The listing below must be reproduced in full, exactly as written.

+---+

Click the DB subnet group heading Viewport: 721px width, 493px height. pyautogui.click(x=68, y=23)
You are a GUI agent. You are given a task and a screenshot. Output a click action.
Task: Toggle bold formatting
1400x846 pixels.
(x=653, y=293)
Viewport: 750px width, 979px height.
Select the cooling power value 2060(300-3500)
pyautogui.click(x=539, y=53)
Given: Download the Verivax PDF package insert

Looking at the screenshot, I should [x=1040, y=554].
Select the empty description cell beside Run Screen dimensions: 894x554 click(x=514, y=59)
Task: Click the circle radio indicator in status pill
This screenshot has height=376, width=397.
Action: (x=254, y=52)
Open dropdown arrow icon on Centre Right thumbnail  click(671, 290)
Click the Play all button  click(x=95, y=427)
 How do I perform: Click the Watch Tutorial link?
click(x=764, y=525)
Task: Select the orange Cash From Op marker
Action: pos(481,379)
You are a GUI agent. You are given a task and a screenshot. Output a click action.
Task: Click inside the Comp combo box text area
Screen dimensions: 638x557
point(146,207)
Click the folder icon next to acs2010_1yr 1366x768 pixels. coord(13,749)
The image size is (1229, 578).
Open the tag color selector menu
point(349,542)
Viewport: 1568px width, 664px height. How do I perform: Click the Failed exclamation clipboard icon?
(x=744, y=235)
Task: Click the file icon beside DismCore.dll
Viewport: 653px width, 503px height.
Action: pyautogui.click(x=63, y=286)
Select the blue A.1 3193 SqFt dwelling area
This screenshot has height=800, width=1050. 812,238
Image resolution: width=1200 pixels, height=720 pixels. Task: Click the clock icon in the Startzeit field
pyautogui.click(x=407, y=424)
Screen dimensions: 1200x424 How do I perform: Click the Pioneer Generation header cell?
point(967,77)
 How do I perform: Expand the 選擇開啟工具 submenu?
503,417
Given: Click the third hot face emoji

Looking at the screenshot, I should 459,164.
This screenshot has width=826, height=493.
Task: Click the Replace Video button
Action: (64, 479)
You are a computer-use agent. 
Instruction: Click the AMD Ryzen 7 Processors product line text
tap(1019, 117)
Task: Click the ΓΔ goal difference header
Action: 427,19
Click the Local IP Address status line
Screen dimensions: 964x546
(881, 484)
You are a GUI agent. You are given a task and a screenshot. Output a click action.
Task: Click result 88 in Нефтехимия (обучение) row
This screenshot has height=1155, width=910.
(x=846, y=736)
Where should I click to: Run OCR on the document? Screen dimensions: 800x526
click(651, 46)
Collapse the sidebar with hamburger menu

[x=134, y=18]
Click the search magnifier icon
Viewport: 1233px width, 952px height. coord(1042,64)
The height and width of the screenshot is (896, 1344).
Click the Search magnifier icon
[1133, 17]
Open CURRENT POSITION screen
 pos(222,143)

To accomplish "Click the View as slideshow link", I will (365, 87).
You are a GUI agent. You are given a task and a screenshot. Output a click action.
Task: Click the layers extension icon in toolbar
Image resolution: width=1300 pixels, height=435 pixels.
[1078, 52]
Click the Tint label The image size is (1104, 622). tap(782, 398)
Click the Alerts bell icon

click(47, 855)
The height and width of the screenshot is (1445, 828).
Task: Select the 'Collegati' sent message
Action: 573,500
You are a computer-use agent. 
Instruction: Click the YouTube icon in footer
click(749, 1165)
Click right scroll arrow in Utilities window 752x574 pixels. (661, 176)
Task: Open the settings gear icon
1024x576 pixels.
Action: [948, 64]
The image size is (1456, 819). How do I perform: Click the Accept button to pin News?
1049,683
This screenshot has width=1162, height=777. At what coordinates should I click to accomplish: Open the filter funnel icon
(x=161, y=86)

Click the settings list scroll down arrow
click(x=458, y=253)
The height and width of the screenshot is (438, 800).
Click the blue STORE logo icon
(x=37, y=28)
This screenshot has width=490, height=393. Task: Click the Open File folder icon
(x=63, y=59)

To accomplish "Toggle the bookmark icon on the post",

+---+

FINISHED TASK:
Click the DB subnet group heading Viewport: 721px width, 493px height. pyautogui.click(x=68, y=23)
You are a GUI agent. You are given a task and a screenshot. Output a click action.
Task: Toggle bold formatting
1400x846 pixels.
(x=653, y=293)
Viewport: 750px width, 979px height.
Select the cooling power value 2060(300-3500)
pyautogui.click(x=539, y=53)
Given: Download the Verivax PDF package insert

Looking at the screenshot, I should [x=1040, y=554].
Select the empty description cell beside Run Screen dimensions: 894x554 click(x=514, y=59)
Task: Click the circle radio indicator in status pill
This screenshot has height=376, width=397.
Action: (x=254, y=52)
Open dropdown arrow icon on Centre Right thumbnail  click(671, 290)
Click the Play all button  click(x=95, y=427)
 How do I perform: Click the Watch Tutorial link?
click(x=764, y=525)
Task: Select the orange Cash From Op marker
Action: pos(481,379)
You are a GUI agent. You are given a task and a screenshot. Output a click action.
Task: Click inside the Comp combo box text area
Screen dimensions: 638x557
point(146,207)
Click the folder icon next to acs2010_1yr 1366x768 pixels. coord(13,749)
The image size is (1229, 578).
Open the tag color selector menu
point(349,542)
Viewport: 1568px width, 664px height. How do I perform: Click the Failed exclamation clipboard icon?
(x=744, y=235)
Task: Click the file icon beside DismCore.dll
Viewport: 653px width, 503px height.
Action: pyautogui.click(x=63, y=286)
Select the blue A.1 3193 SqFt dwelling area
This screenshot has height=800, width=1050. 812,238
Image resolution: width=1200 pixels, height=720 pixels. Task: Click the clock icon in the Startzeit field
pyautogui.click(x=407, y=424)
Screen dimensions: 1200x424 How do I perform: Click the Pioneer Generation header cell?
point(967,77)
 How do I perform: Expand the 選擇開啟工具 submenu?
503,417
Given: Click the third hot face emoji

Looking at the screenshot, I should 459,164.
This screenshot has width=826, height=493.
Task: Click the Replace Video button
Action: (64, 479)
You are a computer-use agent. 
Instruction: Click the AMD Ryzen 7 Processors product line text
tap(1019, 117)
Task: Click the ΓΔ goal difference header
Action: 427,19
Click the Local IP Address status line
Screen dimensions: 964x546
(881, 484)
You are a GUI agent. You are given a task and a screenshot. Output a click action.
Task: Click result 88 in Нефтехимия (обучение) row
This screenshot has height=1155, width=910.
(x=846, y=736)
Where should I click to: Run OCR on the document? Screen dimensions: 800x526
click(651, 46)
Collapse the sidebar with hamburger menu

[x=134, y=18]
Click the search magnifier icon
Viewport: 1233px width, 952px height. coord(1042,64)
The height and width of the screenshot is (896, 1344).
Click the Search magnifier icon
[1133, 17]
Open CURRENT POSITION screen
 pos(222,143)

To accomplish "Click the View as slideshow link", I will (365, 87).
You are a GUI agent. You are given a task and a screenshot. Output a click action.
Task: Click the layers extension icon in toolbar
Image resolution: width=1300 pixels, height=435 pixels.
[1078, 52]
Click the Tint label The image size is (1104, 622). tap(782, 398)
Click the Alerts bell icon

click(47, 855)
The height and width of the screenshot is (1445, 828).
Task: Select the 'Collegati' sent message
Action: 573,500
You are a computer-use agent. 
Instruction: Click the YouTube icon in footer
click(749, 1165)
Click right scroll arrow in Utilities window 752x574 pixels. (661, 176)
Task: Open the settings gear icon
1024x576 pixels.
Action: [948, 64]
The image size is (1456, 819). How do I perform: Click the Accept button to pin News?
1049,683
This screenshot has width=1162, height=777. At what coordinates should I click to accomplish: Open the filter funnel icon
(x=161, y=86)

Click the settings list scroll down arrow
click(x=458, y=253)
The height and width of the screenshot is (438, 800).
Click the blue STORE logo icon
(x=37, y=28)
This screenshot has width=490, height=393. Task: Click the Open File folder icon
(x=63, y=59)

To accomplish "Toggle the bookmark icon on the post",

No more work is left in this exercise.